Take the following code
#include <iostream>
void func() {
    int i = 2147483640;
    while (i < i + 1)
    {
        std::cerr << i << '\n';
        ++i;
    }
    return;
}
int main() {
    func(); 
}
This code is clearly wrong, as the while loop can only terminate if the signed int i overflowed, which is UB, and hence the compiler may for instance optimize this into an infinite loop (which Clang does on -O3), or do other sorts of funky things. My question now is: from my reading of the C++ standard, types that are equivalent up to signedness may alias (i.e. pointers int* and unsigned* may alias).

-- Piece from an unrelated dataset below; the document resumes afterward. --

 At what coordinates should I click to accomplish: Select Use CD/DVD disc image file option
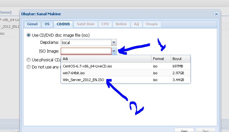29,35
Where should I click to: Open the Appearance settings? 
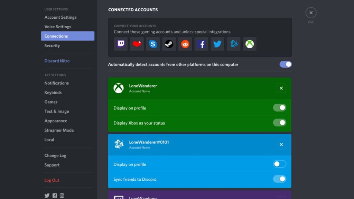click(x=56, y=121)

In order to do some funky signed "wrapping", does the following have undefined behavior or not?
#include <iostream>
static int safe_inc(int a)
{
    ++reinterpret_cast<unsigned&>(a);
    return a;
}
void func() {
    int i = 2147483640;
    while (i < safe_inc(i))
    {
        std::cerr << i << '\n';
        ++i;
    }
    return;
}
int main() {
    func(); 
}
I have tried the above code with both Clang 8 and GCC 9 on -O3 with -Wall -Wextra -Wpedantic -O3 -fsanitize=address,undefined arguments and get no errors or warnings and the loop terminates after wrapping to INT_MIN.

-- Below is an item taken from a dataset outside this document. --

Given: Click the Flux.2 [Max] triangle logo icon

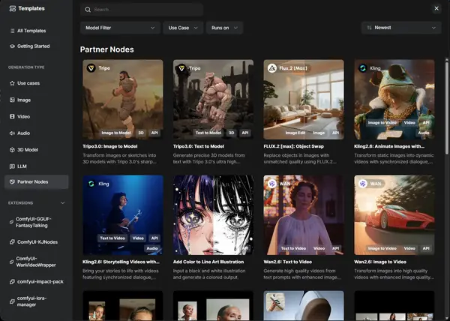Looking at the screenshot, I should tap(272, 68).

cppreference.com tells me that
Type aliasing
Whenever an attempt is made to read or modify the stored value of an object of type DynamicType through a glvalue of type AliasedType, the behavior is undefined unless one of the following is true:
- AliasedType is the (possibly cv-qualified) signed or unsigned variant of DynamicType.
which from my reading means that for purposes of type aliasing, signedness is not considered, and the code using reinterpret_cast has well-defined semantics (albeit being somewhat cheesy anyhow).